- [SOURCE TEXT]
+ + + + +

I lost him, on the day I thought he will live forever.
It is Bongi. A shy untrusting dog that I took from a trash pile when she was a puppy, she was so small I could not see her the first time I passed by. She was so scared, wet, and hungry. I took her in, tried to adopt her out, but she felt most comfortable with me. So she stayed.
She was a mix of Terrier and Bali Dog. She was lovely she loved water, loved dirt. She was having the time of her life in my house, running back and forth on the rice field, hunting for rats and digging in their holes. She always, always had her nose dirty because of the many holes she dug. She was the lowest level of the pack, because she had too much love to offer.
She did not fight back.
She was struggling with her food possessiveness, something that we were working on. She was too shy with new people. No one can touch her except me, my husband and of course, our beloved Mama. She will always find a way to sneak into our room, curled up next to us, with her sad eyes and furry ears. Since the day I found her, she decided that I was her home. I was her protector.

+ + + + +

- [DATASET EXCERPT]
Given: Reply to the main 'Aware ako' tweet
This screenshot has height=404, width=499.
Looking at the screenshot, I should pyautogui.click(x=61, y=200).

+ + + + +

- [TASK REQUIREMENTS] Pick up the story about Bongi the dog right after its last sentence and keep writing it in the same voice.

- [RESULT BELOW]
I lost her on the day I thought she will be safe from everything.
It is Aming and Botak. The youngest members of the pack, the dynamic duo, Yin and Yang. They were still puppies, barely 10 months old. Like any other puppies, they were full of energy; they were troublemakers, both young and beautiful. They started rough, with almost no hair, skinny and full of fleas. With just a little love, they bloomed. Their hair is the shiniest; their bodies were at their best.
Aming will say hi with his little howl. Then drop his body and curl near us. Aming helped me to take care of three neonate puppies I found in a garage. He loved puppies, sitting with them and hugging them, especially when nights get chilly and the puppies need extra warmth.
Botak will greet us with his happy face. Always smiling, standing there, looking at us and wagging his fluffy tail slowly. He pranced every time he walked. Every sunset, he will stand on the top of the rice field tier, looking very stoic, creating a magnificent silhouette of a Kintamani Dog.
I lost them, on the day I thought we will grow old together.
I lost five of my dogs, poisoned, on the same day my mother in law got cremated. I lost them on the day I thought it would not get any worse than that. The feeling….. I could barely cope.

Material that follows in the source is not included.